Küresel ekonominin kuralları yeniden yazılırken, ABD ve Avrupa Birliği arasında varılan yeni ticaret çerçeve anlaşması, basit bir ekonomik metnin ötesinde, jeoekonomik bir eksen kaymasının habercisi niteliğinde. Bu gelişme, Cumhurbaşkanı Yardımcısı Cevdet Yılmaz tarafından 'küresel belirsizliği azaltacak olumlu bir adım' olarak yorumlansa da, Türkiye için hem önemli fırsatları hem de ciddi meydan okumaları beraberinde getiriyor.
Küresel Sahnede Yeni Kurallar: Stratejik Bloklaşma Soğuk Savaş sonrası döneme damga vuran serbest ticaret ve küreselleşme rüzgarları, yerini artık stratejik ortaklıklara ve korumacı politikalara bırakıyor. ABD ve AB'nin, özellikle Çin'in ekonomik yükselişine karşı bir set çekme amacı taşıdığı anlaşılan bu anlaşması, küresel tedarik zincirlerinin yeniden şekilleneceğinin en net işareti. Bu durum, üretim merkezlerinin coğrafi olarak daha yakın ve 'dost' ülkelere kaydırılması (nearshoring/friend-shoring) eğilimini hızlandıracaktır. Bu yeni denklem, sadece mal akışını değil, aynı zamanda uluslararası yatırım kararlarını ve lojistik koridorlarını da kökten değiştirecek potansiyele sahip.
Türkiye'nin Stratejik Kavşağı: Fırsatlar ve Tehditler Türkiye, coğrafi konumu, üretim kapasitesi ve AB ile mevcut Gümrük Birliği anlaşması sayesinde bu yeni dönemin kilit oyuncularından biri olma potansiyeli taşıyor. Ancak madalyonun iki yüzü var. Ankara'nın önündeki tabloyu şu şekilde özetlemek mümkün:
Fırsat: Avrupa'ya yakın, güvenilir bir üretim ve tedarik merkezi olarak Türkiye'nin rolü güçlenebilir. Özellikle Batılı şirketlerin Çin'e olan bağımlılıklarını azaltma arayışında Türkiye öne çıkabilir.
Fırsat: ABD ile hedeflenen 100 milyar dolarlık ticaret hacmi hedefi için yeni bir zemin oluşabilir. İkili müzakereler bu yeni konjonktürde daha da önem kazanıyor.
Tehdit: ABD-AB bloğunun kendi içine kapanması ve yeni standartlar (örneğin Karbon Sınır Düzenleme Mekanizması - CBAM gibi) getirmesi, Gümrük Birliği'ne rağmen Türk ihracatçısı için yeni engeller oluşturabilir.
Tehdit: Rekabetin artması. Türkiye gibi diğer gelişmekte olan ülkeler de bu yeni pastadan pay almak için daha agresif politikalar izleyebilir.
Bu karmaşık tablo karşısında hükümetin de gelişmeleri yakından izlediği görülüyor.

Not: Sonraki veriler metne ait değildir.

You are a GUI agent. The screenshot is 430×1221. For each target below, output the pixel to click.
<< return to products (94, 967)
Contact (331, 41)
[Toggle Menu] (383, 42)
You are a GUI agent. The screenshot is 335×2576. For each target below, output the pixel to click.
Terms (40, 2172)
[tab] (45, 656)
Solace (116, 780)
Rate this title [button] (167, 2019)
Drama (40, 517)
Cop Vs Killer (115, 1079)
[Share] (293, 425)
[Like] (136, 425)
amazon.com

Cumhurbaşkanı Yardımcısı Cevdet Yılmaz'ın konuya ilişkin değerlendirmesi, Türkiye'nin pozisyonunu net bir şekilde ortaya koyuyor: "Tüm bu gelişmelerin ülkemiz ekonomisine muhtemel etkilerini yakından takip ediyoruz. AB ile gümrük birliği, bir çok ülke ile serbest ticaret anlaşmaları, ABD ile dengeli ticareti ve önemli ticari hedefleri olan bir ülke olarak; yeni ortamın getireceği fırsatları değerlendirmek, tehditlere karşı tedbirler almak üzere çalışmalarımızı sürdürüyoruz."
Proaktif Strateji Şart Uzmanlar, Türkiye'nin bu yeni döneme pasif bir izleyici olarak değil, proaktif bir oyuncu olarak hazırlanması gerektiğini vurguluyor. Bu noktada, Gümrük Birliği'nin güncellenmesi ve yeşil dönüşüm gibi yeni nesil ticaret kurallarına uyum sağlanması hayati önem taşıyor. Aynı zamanda, ABD ile yürütülen ikili ticaret müzakerelerinin somut sonuçlara ulaşması, Türkiye'nin transatlantik ticaret eksenindeki yerini sağlamlaştıracaktır. Önümüzdeki dönem, Türkiye ekonomisinin küresel rekabetteki yeni rotasını belirleyecek kritik kararların alınacağı bir süreç olacak.